Junco Sato Pollack, the daughter of Northern Japanese dyers, is one of the few people who still practice the centuries-old craft of spinning and weaving silk by hand. Pollack must raise her own silkworms to get the kind of thread she needs, and must use an antique reeling frame to spin her silk.

In Japan, she said, where silk making has been industrialized, her craft is no longer appreciated. "To the Japanese this is very old-fashioned, not good. But the Americans really appreciate folk art," she said.

About 40 Washington-area craftsmen attended two workshops last weekend in Annandale to hear Pollack explain her complex worm-raising and silk-spinning techniques. The Potomac Craft Guild, a metropolitan Washington association of fiber artists, sponsored the workshops, at which Pollack also modeled some of her homemade silk kimonos.

Pollack was trained by a disciple of Soetsu Yanagi, founder of the folk art movement in Japan. She said she raises silkworms herself because "what they are doing to your chickens and your pork is also happening to silkworms. Sericulture (raising of silkworms) tries to increase the weight of the cocoons, not the quality of the silk."

She nurtured 4,000 silkworms this summer in her upper New York state home, where she moved after marrying an American. It was, at times, a frustrating job. It takes roughly 30 mulberry trees to feed each thousand worms. Pollack spent much of the summer scouting out homes with the trees and then asking for leaves to feed her hungry flock.

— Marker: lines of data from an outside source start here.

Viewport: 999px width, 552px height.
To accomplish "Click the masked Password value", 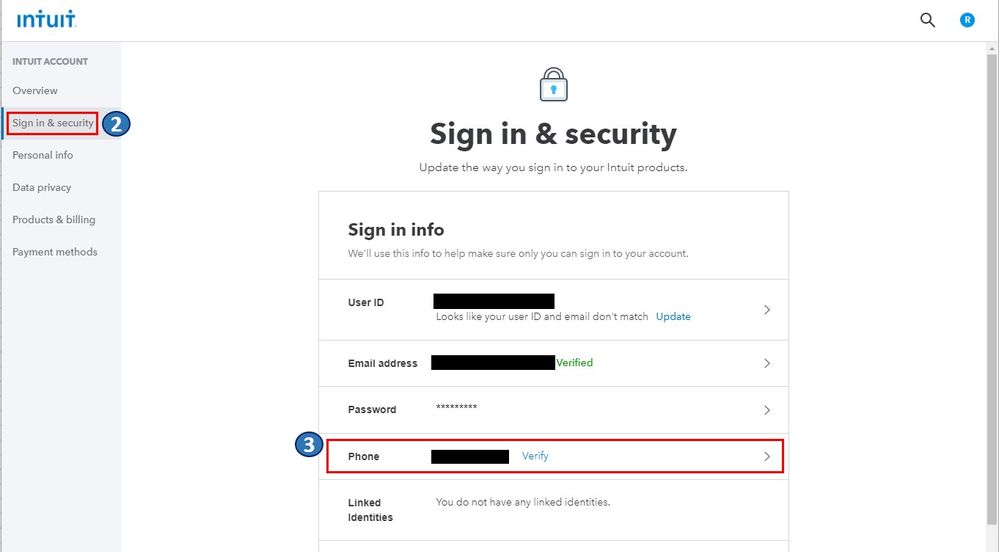I will tap(457, 409).
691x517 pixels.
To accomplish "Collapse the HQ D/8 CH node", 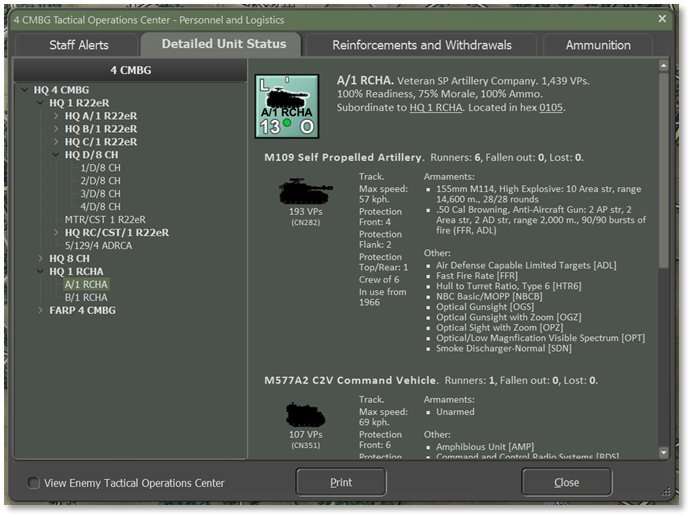I will pos(56,155).
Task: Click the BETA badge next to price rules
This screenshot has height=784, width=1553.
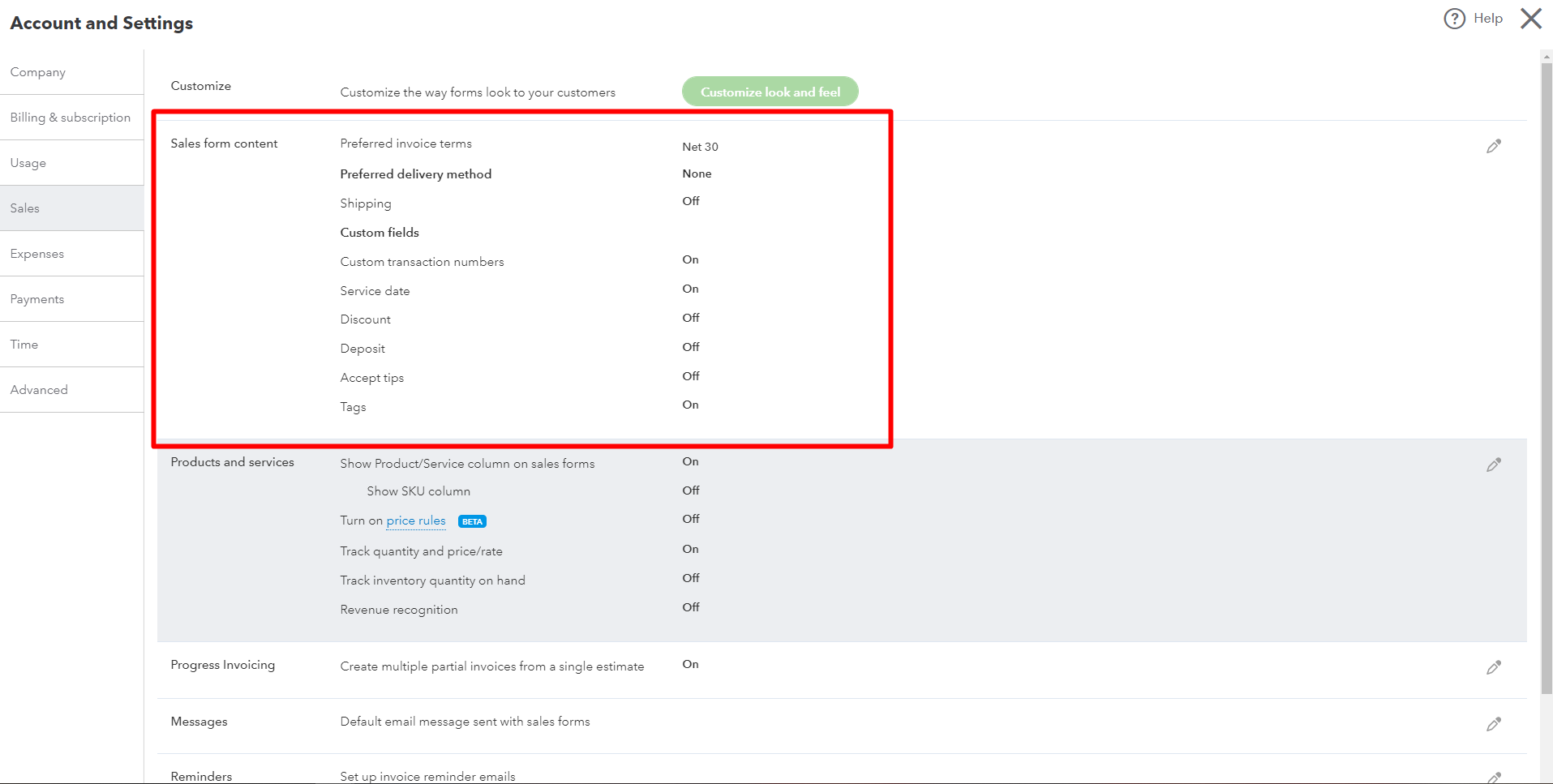Action: pos(472,521)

"It became really disgusting," she said. "I would bring two big garbage bags of branches and lay them across the table (where the worms were held) in the morning, and by 2 in the afternoon the leaves would all be gone and the worms would be standing up, looking for more."

Eventually the worms stopped eating and started spinning cocoons, attaching a silk thread to a branch and spinning the thread around themselves in figure eights.

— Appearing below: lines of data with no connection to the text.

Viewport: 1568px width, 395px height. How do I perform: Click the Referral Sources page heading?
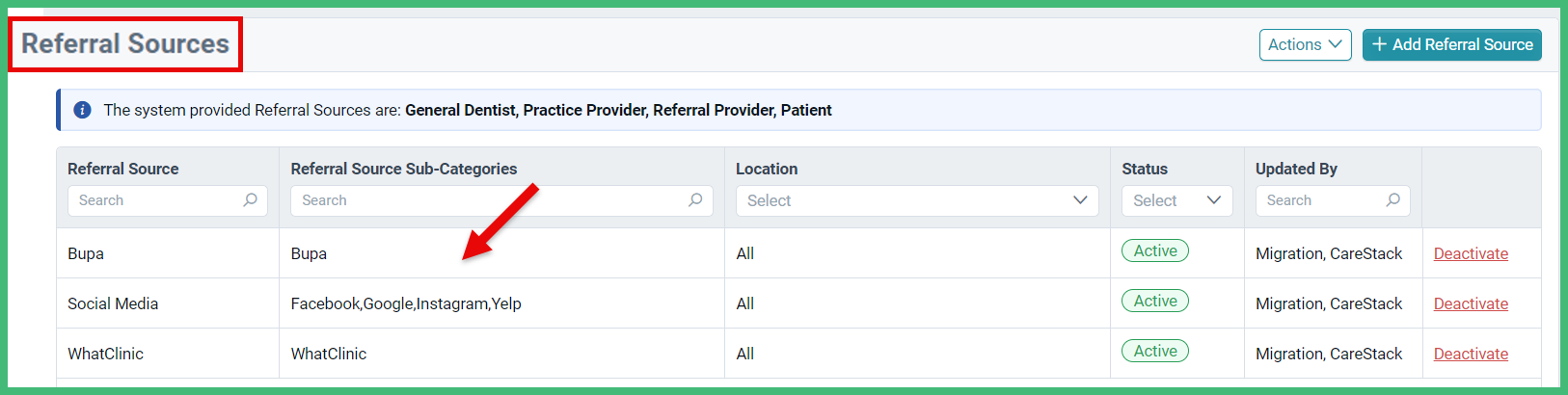coord(125,43)
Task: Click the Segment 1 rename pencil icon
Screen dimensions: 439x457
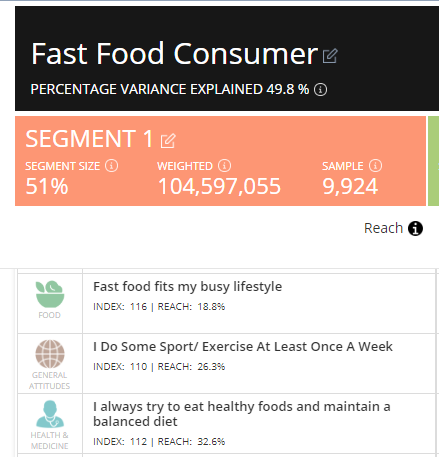Action: coord(168,140)
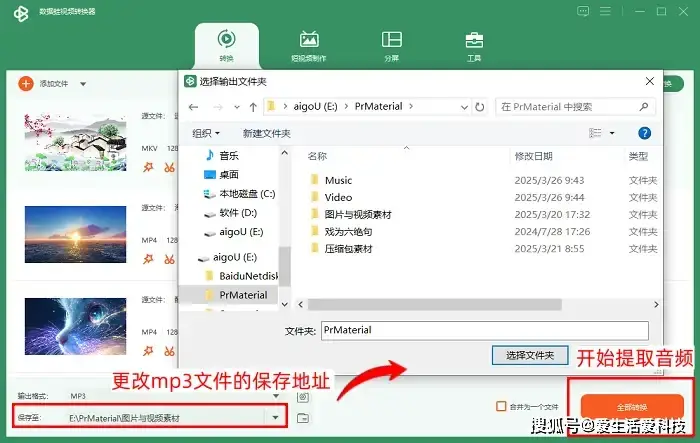700x443 pixels.
Task: Open the help icon in folder dialog
Action: point(644,132)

Pollack harvested two pounds of silk cocoons after her summer's work -- a good yield, she feels. The moths inside the cocoons were killed by baking them in the oven so the cocoons could be unraveled into thread.

Pollack spins some of the cocoons exactly as she finds them, and that produces a waxy, hard thread called "raw silk." The plastic quality comes from sericin, a gummy substance the worm uses to attach two silk fibers together. The amount of this glue-like covering removed by the spinner determines the softness of the silk.

To get a softer silk, Pollack removes the sericin either by heating the cocoons for 20 minutes in plain water or by adding a tablespoon of baking soda to the simmering pot.

Once the cocoons are fairly saturated, Pollack stabs at them with a straw brush and pulls out a thread. This is wound through three widely spaced eye hooks and onto an old black box with a reel and a crank to turn it.

This last item is a reeling frame Pollack bought from an antique dealer in Japan. "This is a dead industry. No one makes reeling frames anymore."

Not all of Pollack's cocoons are reeled into threads. Some are pulled apart to make a fuzzy rectangle called a "mawata," which Pollack uses like down to line her kimonos. "Silk expands and contracts, so it is as warm as down but it is much, much lighter," she explained.

Many of Pollack's kimonos, the traditional Japanese wrapped coats, are made with the hand-woven silk, a craft that she said "requires much fatter silk than the industrial-produced thread you can get, so that is why I must raise my own."

The two dozen kimonos she showed to the Guild varied widely from a sleeveless vest to a long, posh gown with hanging sleeves ("The longer the sleeves, the more elegant the kimono, like your Western dress length"). She doesn't sell her homemade kimonos.

Pollack showed her audiences the basic steps and snips, holding the fabric in the air and clipping with her right hand, without a second of study. "You fold this lengthwise in thirds . . ." she explained.

"How many inches?" shouted a slightly desperate voice.

"Oh, I don't know. In thirds. I never measure," she answered lightly.

By following her quick clips, a fully lined, padded kimono takes about an hour to make. That's assuming you know what you are doing and don't have to weave the fabric. Or raise the silkworms.